Recently, I've tutored several cousins on how to use the combination of three websites -- Steve Morse's "One Step Searches", the Italian Genealogical Group's index to NYC vital records, and the LDS Church's FamilySearch PhotoDuplication Service -- to obtain (for free!) copies of our ancestors' birth, marriage, and death records. These records have been invaluable to me in piecing together fragments of my family's lost history.
So for those who are getting started, here's the workflow. It's really very simple and surprisingly effective:
I start off at stevemorse.org -- Steve is a brilliant man and a mensch, and he has a whole bunch of pages on his web site that are user interfaces onto various genealogical databases that are out there. In particular, I make extensive use of his links to the New York City birth, marriage, and death records, which the Italian Genealogical Group in New York volunteered to index. So the search form is at Steve's website, but the results are coming from the IGG database.

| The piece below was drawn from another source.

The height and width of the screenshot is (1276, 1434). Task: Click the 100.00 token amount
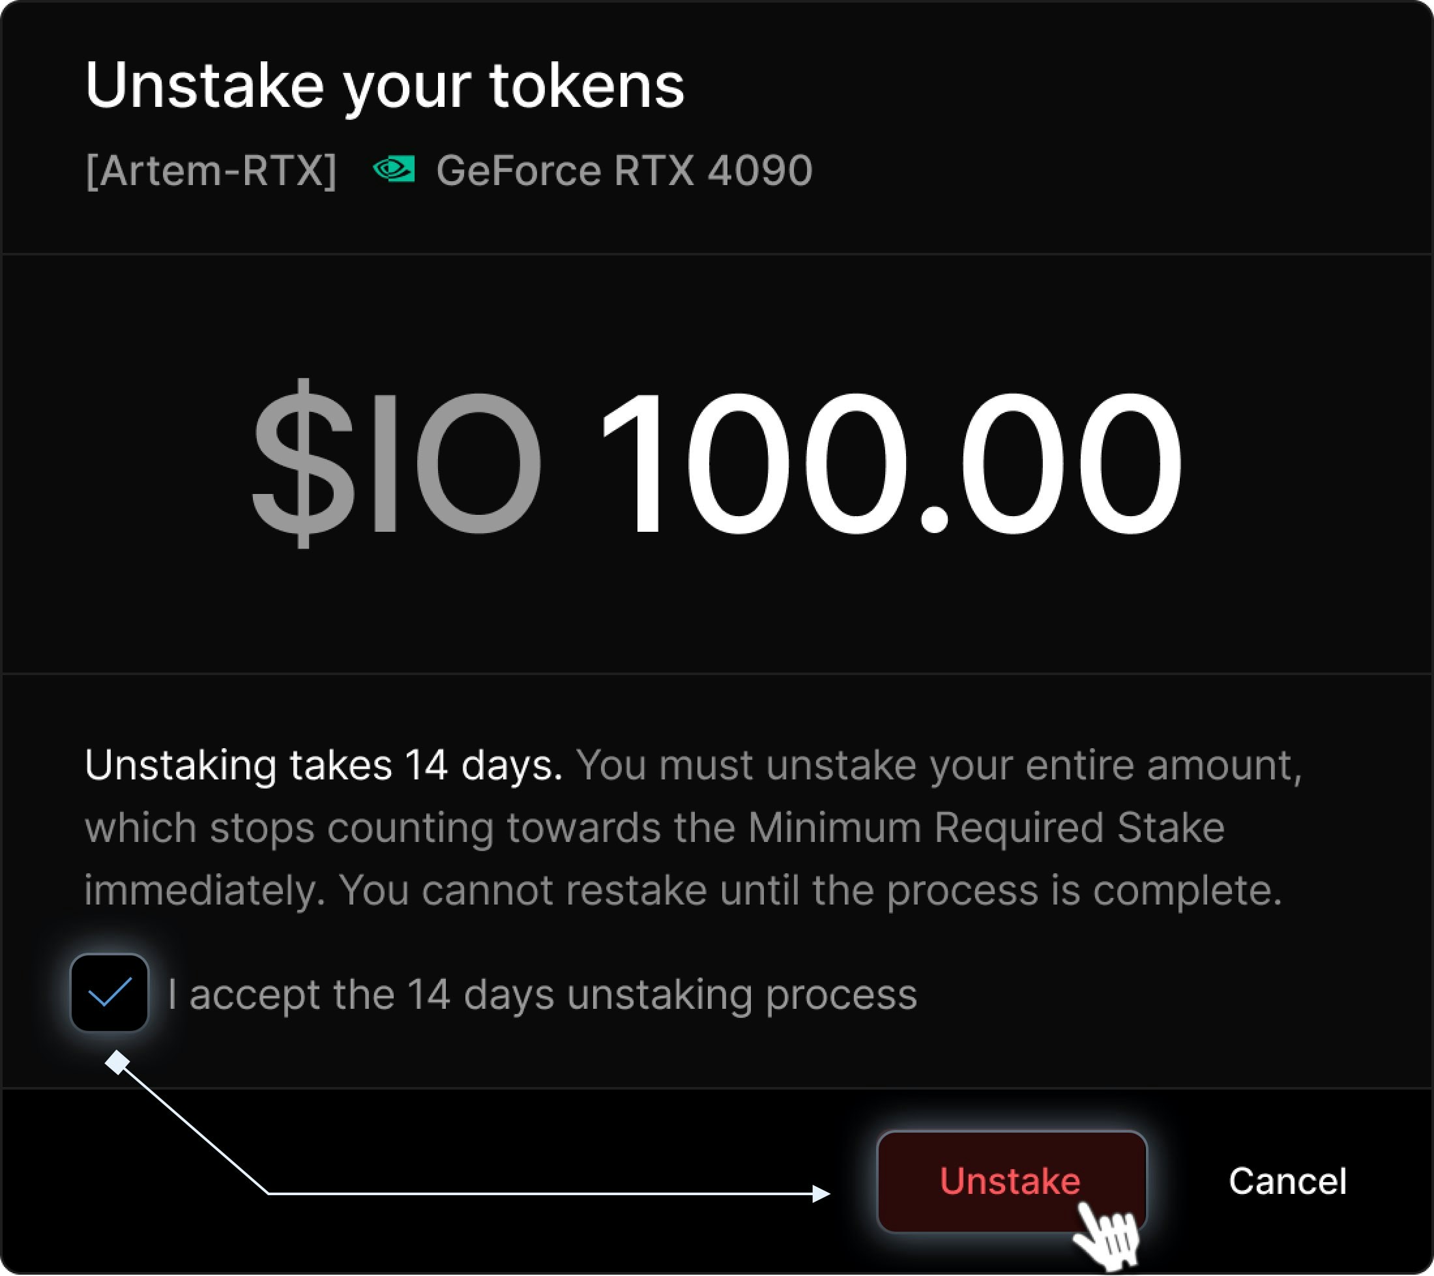891,463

Each row of the results contains two critical numbers: The film number in the LDS archives, and the record number on the film. So, for example, my great-great-grandfather's death certificate is listed as :
Greene Todres 60 y Dec 23 1901 37861 (1901) Manhattan 1840 - 1841 1323000
Next, I go to FamilySearch.org, which is run by the Church of Jesus Christ of Latter Day Saints (LDS). The LDS church has a deep interest in genealogy, for reasons I won't go into here, and they have an incredible wealth of records on microfilm. You'll need to register for a free account on their site, and then search for "PhotoDuplication Service". You are permitted to submit up to five document requests per month; I keep a prioritized list of requests that I plan to make and every month I send off the next five on my list.
So when you fill out the PhotoDuplication request form, you'll take the film number from the last column of the Steve Morse/IGG data -- but be nice to them and add in commas. So Todres's certificate is on film 1,323,000. And at the end of the form, they ask for the document number within the roll, so this one is 37,861 (1901). The other fields are self-explanatory.
Once you submit the form, it goes into a work queue at the main LDS Family History Library in Salt Lake City. Volunteers there will retrieve the given film, scroll to the given frame, make a scan of the document, and email it to you.
I have made some amazing discoveries this way.
They don't have the resources to do a search through the film, which is why you need to provide the frame number. But for older NYC records, this system works amazingly well.